Au milieu de l’agitation, les cris se mêlent les uns aux autres : «Les gars ! Personne n’a raté son bac dans la classe !» Ils s’accompagnent de pleurs de joie et de tristesse. Lucy essuie ses larmes du bout des doigts. Elle avait prévenu : «Si je suis aux rattrapages, je me casse maintenant pour réviser.» Il lui manque seulement quelques points pour décrocher le diplôme. Au niveau national, le taux de réussite annoncé ce lundi par le ministère de l’Education nationale est de 85,5 %.
Bac
Dans le brouhaha, les considérations politiques reviennent vite. Simon, un peu déçu par sa mention «assez bien», se fait très sérieux quand il évoque la composition de la nouvelle Assemblée nationale. «Je suis plutôt rassuré, on avait peur. Je ne pensais pas du tout que le NFP allait faire ces scores, explique le lycéen, néanmoins sur la réserve. Je vois que tout le monde est très content, mais pour moi, ça ne fait que retarder l’arrivée du RN au pouvoir.
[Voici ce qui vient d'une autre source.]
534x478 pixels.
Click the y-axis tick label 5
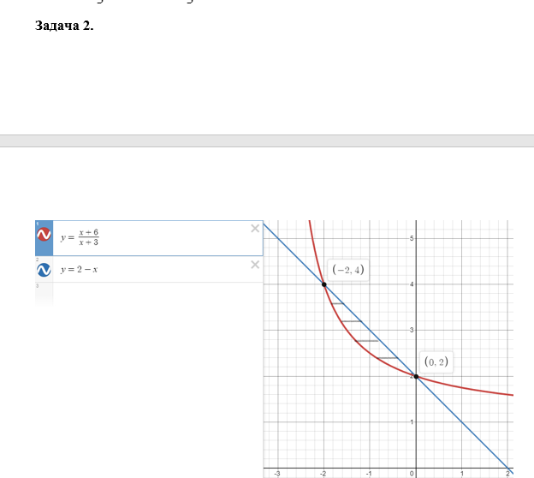tap(412, 238)
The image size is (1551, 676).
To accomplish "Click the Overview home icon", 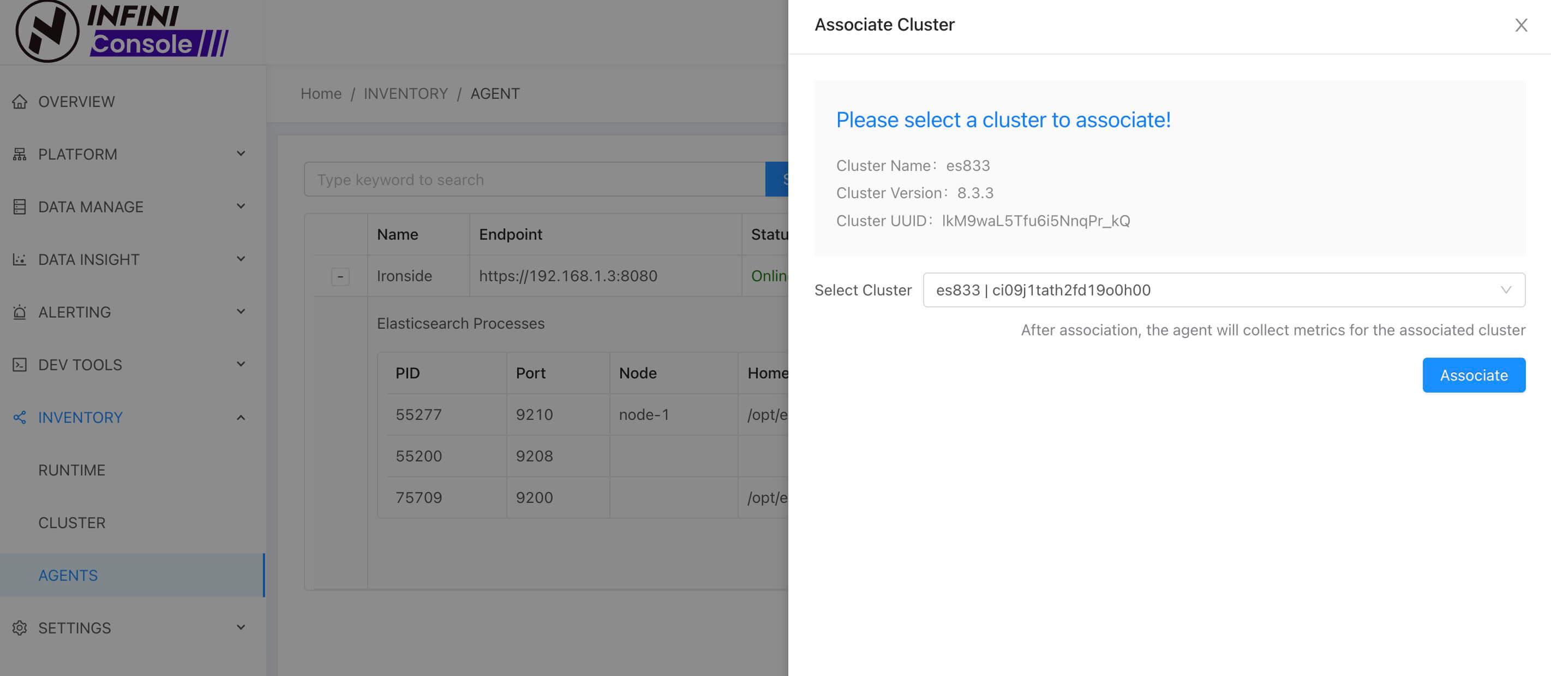I will point(19,102).
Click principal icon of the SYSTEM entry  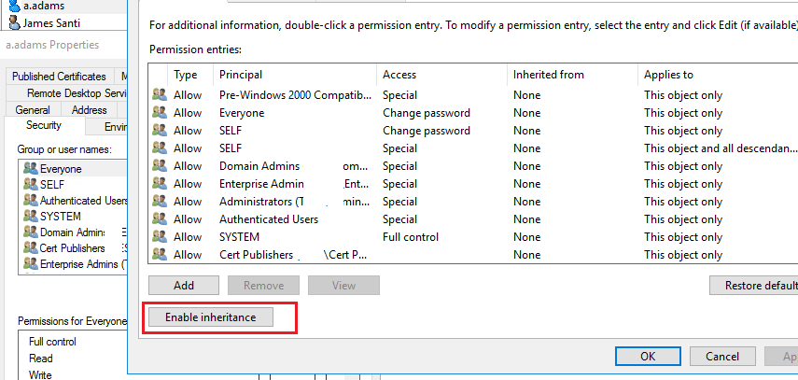160,237
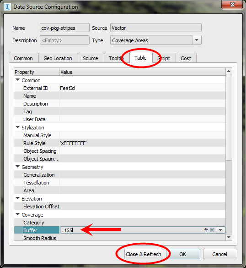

Les prochaines semaines vont être compliquées, il va y avoir des tensions pour le pouvoir et les seuls qui puissent en profiter, c’est l’extrême droite.»
Assise sur les garde-corps face au lycée, Salomé, elle, décrit «une journée forte en émotions». Son bac en poche et le NFP arrivé en tête des législatives, «c’est un soulagement». «La jeunesse s’est réveillée, ça fait plaisir. On ne va pas retrouver dans la France de Pétain, c’est rassurant», exulte la jeune fille, glissant au passage un gentil tacle à son amie Inaya, qui n’a fait «que dormir toute l’année» mais vient de décrocher son bac STMG avec 11,45 de moyenne. «De savoir qu’on ne va pas être gouvernés par des psychopathes, on va passer un bon été», conclut Salomé.